21 de septiembre de 2019
DIRECTOR ANTONIO MARTÍN BEAUMONT

Presidente, ¿no le deja Podemos posicionarse contra Maduro?

 

 

España debería estar liderando al ya amplísimo bloque internacional que se ha posicionado en favor de la vuelta a la democracia plena en Venezuela pero, en su lugar, está en el furgón de cola de quienes esperan acontecimientos y decisiones comunales de Europa para dar ese paso.
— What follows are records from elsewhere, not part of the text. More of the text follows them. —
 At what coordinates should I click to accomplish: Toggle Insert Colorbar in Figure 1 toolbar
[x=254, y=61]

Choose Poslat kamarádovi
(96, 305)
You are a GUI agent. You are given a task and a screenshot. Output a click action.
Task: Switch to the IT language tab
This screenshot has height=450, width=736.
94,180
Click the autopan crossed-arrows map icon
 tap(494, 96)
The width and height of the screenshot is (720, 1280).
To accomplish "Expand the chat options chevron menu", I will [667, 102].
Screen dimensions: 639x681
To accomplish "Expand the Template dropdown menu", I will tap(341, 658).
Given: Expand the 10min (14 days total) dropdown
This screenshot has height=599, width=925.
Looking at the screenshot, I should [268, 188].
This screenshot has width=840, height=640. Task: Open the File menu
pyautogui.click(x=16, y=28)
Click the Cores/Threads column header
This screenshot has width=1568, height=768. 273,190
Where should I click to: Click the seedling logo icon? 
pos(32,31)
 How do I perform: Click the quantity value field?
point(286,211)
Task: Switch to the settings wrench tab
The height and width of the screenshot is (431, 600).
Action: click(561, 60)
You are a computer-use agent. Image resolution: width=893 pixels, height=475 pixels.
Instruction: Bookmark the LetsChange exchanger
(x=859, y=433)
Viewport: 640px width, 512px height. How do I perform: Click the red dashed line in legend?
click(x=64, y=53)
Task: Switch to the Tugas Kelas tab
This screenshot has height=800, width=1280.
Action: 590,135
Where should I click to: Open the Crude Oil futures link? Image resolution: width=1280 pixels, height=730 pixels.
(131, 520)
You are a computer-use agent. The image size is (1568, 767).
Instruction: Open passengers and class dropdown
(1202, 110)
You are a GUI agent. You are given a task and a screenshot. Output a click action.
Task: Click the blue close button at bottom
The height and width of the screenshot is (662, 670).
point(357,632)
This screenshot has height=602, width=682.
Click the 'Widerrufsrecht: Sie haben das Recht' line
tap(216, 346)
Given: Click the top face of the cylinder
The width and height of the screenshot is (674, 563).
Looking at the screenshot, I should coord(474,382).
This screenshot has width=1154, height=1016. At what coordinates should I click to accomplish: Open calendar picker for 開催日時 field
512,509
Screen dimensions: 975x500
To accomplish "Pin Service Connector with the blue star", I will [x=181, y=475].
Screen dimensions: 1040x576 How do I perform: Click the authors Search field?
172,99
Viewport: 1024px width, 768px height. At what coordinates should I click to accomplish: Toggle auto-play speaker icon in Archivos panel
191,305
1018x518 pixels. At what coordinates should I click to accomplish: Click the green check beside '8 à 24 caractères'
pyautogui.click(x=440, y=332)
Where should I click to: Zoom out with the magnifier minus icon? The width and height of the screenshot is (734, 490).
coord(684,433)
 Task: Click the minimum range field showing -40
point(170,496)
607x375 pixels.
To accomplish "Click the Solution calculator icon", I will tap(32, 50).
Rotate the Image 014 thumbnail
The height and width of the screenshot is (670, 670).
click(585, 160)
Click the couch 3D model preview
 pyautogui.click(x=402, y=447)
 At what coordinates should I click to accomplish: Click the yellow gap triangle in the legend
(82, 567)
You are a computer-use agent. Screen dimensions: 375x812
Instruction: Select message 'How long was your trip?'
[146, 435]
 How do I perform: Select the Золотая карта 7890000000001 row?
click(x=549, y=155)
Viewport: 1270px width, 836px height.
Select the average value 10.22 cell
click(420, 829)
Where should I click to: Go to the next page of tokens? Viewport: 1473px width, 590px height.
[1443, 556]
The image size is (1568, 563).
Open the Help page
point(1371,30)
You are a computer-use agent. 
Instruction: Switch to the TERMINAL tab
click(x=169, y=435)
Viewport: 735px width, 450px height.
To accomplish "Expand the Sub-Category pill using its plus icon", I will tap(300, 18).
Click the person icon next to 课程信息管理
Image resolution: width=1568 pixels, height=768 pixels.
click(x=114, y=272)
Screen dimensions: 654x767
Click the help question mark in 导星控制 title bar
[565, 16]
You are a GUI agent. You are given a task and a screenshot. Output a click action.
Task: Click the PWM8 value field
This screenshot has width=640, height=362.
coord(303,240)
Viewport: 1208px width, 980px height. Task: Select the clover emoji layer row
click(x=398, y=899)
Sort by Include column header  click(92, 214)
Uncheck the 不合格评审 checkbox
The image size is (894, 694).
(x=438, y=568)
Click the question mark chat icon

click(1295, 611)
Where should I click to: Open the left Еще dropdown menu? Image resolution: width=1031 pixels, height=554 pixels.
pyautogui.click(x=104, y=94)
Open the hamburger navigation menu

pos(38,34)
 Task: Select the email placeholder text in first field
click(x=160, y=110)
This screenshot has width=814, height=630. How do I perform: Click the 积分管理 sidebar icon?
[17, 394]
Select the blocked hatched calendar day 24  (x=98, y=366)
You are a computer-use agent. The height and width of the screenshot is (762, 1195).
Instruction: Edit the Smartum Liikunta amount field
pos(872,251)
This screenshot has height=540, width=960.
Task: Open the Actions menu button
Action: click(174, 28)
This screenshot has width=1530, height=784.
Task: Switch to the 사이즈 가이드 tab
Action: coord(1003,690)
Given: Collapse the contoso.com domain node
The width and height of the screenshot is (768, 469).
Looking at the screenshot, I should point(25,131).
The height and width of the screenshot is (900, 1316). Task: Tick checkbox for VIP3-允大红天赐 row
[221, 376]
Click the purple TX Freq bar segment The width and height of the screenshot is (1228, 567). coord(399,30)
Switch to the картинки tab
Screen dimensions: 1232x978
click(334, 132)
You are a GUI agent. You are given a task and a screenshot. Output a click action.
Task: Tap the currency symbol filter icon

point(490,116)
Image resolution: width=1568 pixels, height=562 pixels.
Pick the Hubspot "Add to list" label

Por múltiples razones culturales e históricas, nuestro país tiene la obligación y la autoridad para legitimar el cambio que, desde la calle y las instituciones ajustadas a derecho, se impulsa en Venezuela contra ese sátrapa empobrecedor llamado Nicolás Maduro que perpetúa la estirpe del más siniestro aún Hugo Chávez.

Con Guaidó

Pero no, amparado en la tibieza de la Unión Europea, superada una vez más por su propia indolencia diplomática y política, Pedro Sánchez no se ha posicionado de la única manera presentable en en estos momentos: reconociendo al presidente Guaidó, que apelando a la Constitución venezolana y a la auténtica Asamblea Nacional, se ha proclamado presidente en aplicación del precepto legal de aquel país que se lo permite.

Avergüenza que un partido con ese discurso decida casi todo en España, pero avergüenza aún más que el Gobierno lo consienta

Desde Estados Unidos hasta Canadá, pasando por la práctica totalidad de Hispanoamérica y Brasil, la comunidad internacional se ha apresurado en reconocer a Guaidó, sin duda movida por un deseo de facilitar la transición desde un régimen cruel a otro democrático. El de Maduro, caracterizado por la represión, el hambre, el asalto a las instituciones, el desprecio a la Justicia y el uso de la violencia; frente al de Guaidó, sustentado en las leyes y con el único objetivo posterior de devolverle la palabra al pueblo.

Nada justifica la equidistancia, ni siquiera el lógico tacto diplomático, pero mucho menos si con ello se consolida la sensación de que Sánchez, simplemente, no puede hacer otra cosa: su principal aliado, Podemos, se ha posicionado a favor de Maduro y su constante represión, y ha tildado de Golpe de Estado al respuesta de una oposición perseguida, anulada y hasta encarcelada.

Sin liderazgo

Avergüenza que un partido con ese discurso decida casi todo en España, por mor de la debilidad de Sánchez, pero avergüenza aún más que el Gobierno lo consienta. Antes o después, en Venezuela volverá la libertad, y actitudes como ésta alejan a España de la solución y empañan su liderazgo en la zona, cada vez más borroso.